Get started with Azure OpenAI Service

Completions Playground parameters

There are many parameters that you can adjust to change the performance of your model:

Temperature: Controls randomness. Lowering the temperature means that the model produces more repetitive and deterministic responses. Increasing the temperature results in more unexpected or creative responses. Try adjusting temperature or Top P but not both.
Max length (tokens): Set a limit on the number of tokens per model response. The API supports a maximum of 4000 tokens shared between the prompt (including system message, examples, message history, and user query) and the model's response. One token is roughly four characters for typical English text.
Stop sequences: Make responses stop at a desired point, such as the end of a sentence or list. Specify up to four sequences where the model will stop generating further tokens in a response. The returned text won't contain the stop sequence.
Top probabilities (Top P): Similar to temperature, this controls randomness but uses a different method. Lowering Top P narrows the model’s token selection to likelier tokens. Increasing Top P lets the model choose from tokens with both high and low likelihood. Try adjusting temperature or Top P but not both.
Frequency penalty: Reduce the chance of repeating a token proportionally based on how often it has appeared in the text so far. This decreases the likelihood of repeating the exact same text in a response.
Presence penalty: Reduce the chance of repeating any token that has appeared in the text at all so far. This increases the likelihood of introducing new topics in a response.
Pre-response text: Insert text after the user’s input and before the model’s response. This can help prepare the model for a response.
Post-response text: Insert text after the model’s generated response to encourage further user input, as when modeling a conversation.
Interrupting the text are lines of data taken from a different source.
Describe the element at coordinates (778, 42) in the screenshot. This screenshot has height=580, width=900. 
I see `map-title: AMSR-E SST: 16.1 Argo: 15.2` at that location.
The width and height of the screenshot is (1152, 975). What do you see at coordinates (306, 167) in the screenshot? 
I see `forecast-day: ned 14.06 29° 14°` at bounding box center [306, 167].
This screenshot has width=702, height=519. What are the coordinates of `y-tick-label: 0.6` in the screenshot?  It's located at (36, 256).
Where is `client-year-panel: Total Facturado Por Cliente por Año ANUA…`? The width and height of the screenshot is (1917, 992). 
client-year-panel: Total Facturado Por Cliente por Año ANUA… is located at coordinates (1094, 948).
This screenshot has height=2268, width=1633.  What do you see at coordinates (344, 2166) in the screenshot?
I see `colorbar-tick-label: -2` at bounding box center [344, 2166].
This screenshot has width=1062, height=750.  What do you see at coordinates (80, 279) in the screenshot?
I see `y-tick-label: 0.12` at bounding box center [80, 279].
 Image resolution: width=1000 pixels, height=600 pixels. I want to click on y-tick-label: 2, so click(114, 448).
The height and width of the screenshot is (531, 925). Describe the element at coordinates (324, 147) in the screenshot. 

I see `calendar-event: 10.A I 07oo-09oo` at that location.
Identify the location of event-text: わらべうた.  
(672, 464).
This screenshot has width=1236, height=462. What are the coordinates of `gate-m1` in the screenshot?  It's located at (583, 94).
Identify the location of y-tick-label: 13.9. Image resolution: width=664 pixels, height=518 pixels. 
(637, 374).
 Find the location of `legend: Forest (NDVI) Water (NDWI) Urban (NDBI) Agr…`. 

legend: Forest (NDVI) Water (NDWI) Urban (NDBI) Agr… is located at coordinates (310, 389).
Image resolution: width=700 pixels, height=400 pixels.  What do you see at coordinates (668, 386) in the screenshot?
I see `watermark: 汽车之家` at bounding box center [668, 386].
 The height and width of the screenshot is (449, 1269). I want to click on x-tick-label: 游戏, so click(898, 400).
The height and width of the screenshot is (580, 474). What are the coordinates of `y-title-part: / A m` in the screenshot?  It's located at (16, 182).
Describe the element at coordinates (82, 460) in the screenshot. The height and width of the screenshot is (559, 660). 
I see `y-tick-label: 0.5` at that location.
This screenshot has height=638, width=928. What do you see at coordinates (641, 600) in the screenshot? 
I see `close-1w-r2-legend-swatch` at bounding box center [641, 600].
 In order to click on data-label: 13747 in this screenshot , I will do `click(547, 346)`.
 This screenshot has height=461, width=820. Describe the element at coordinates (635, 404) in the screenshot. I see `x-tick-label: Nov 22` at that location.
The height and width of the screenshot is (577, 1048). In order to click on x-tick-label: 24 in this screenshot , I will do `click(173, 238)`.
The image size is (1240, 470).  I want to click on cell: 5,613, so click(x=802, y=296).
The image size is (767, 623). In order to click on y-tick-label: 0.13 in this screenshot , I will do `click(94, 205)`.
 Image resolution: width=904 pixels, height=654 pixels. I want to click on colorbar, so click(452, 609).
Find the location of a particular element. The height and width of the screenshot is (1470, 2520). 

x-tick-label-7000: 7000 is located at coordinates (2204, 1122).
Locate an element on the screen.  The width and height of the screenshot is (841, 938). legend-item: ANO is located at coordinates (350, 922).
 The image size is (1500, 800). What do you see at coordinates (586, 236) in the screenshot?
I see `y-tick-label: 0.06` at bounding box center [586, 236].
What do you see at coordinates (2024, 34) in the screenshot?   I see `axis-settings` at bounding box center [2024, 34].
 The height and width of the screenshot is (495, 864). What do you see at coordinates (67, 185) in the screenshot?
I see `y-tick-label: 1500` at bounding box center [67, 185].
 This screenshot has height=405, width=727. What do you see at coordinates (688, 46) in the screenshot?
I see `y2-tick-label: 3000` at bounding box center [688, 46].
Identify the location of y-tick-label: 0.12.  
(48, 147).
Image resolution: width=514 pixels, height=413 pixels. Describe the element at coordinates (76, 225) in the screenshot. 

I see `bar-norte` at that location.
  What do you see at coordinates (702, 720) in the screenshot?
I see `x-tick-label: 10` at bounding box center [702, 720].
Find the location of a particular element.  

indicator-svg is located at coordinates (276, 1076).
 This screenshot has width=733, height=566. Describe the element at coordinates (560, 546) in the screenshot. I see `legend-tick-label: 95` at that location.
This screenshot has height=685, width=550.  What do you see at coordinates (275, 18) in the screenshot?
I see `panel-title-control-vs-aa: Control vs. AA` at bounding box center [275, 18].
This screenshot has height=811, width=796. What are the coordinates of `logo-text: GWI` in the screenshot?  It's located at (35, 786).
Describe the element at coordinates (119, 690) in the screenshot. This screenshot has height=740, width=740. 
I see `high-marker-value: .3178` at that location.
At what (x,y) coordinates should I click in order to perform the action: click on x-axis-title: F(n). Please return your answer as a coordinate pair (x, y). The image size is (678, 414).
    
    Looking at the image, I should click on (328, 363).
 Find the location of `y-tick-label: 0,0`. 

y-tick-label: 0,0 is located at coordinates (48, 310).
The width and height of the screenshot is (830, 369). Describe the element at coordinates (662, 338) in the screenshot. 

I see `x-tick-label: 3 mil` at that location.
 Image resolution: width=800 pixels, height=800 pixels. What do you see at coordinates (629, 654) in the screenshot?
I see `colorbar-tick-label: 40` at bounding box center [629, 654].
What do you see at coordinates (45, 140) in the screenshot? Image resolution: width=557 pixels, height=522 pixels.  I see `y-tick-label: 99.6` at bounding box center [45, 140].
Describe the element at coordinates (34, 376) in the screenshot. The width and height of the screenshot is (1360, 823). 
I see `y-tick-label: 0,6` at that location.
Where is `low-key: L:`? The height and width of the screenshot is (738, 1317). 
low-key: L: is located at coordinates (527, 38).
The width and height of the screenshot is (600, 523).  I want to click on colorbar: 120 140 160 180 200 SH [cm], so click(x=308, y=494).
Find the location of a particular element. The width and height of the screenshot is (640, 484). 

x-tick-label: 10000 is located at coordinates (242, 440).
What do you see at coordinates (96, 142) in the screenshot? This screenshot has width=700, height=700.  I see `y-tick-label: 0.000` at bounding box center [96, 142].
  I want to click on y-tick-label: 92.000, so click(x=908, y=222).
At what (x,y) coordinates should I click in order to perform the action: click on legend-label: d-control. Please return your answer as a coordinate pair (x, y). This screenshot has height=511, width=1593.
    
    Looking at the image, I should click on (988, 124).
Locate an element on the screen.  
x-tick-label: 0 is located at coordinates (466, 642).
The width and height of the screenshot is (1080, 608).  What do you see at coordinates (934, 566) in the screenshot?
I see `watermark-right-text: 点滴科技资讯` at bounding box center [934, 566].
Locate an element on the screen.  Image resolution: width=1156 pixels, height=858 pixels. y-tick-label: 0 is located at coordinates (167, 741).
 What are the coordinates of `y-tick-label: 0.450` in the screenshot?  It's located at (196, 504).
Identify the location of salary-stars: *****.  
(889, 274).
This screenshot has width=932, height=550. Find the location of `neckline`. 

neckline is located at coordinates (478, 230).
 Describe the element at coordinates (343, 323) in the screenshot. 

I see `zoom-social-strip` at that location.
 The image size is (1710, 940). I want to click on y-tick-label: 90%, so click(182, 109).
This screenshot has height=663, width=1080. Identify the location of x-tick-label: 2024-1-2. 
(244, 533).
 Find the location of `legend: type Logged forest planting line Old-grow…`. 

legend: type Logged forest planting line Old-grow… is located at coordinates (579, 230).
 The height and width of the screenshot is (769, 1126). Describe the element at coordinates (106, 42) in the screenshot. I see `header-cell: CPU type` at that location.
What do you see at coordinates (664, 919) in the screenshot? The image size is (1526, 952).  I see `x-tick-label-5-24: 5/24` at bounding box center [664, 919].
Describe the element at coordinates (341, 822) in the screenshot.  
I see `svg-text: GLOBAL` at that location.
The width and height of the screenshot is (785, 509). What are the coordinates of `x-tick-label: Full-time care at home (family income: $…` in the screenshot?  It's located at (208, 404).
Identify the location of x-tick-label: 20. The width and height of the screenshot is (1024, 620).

Plan a Responsible GenAI solution

Identify potential harms that are relevant to your planned solution.
Measure the presence of these harms in the outputs generated by your solution.
Mitigate the harms at multiple layers in your solution to minimize their presence and impact, and ensure transparent communication about potential risks to users.
Operate the solution responsibly by defining and following a deployment and operational readiness plan.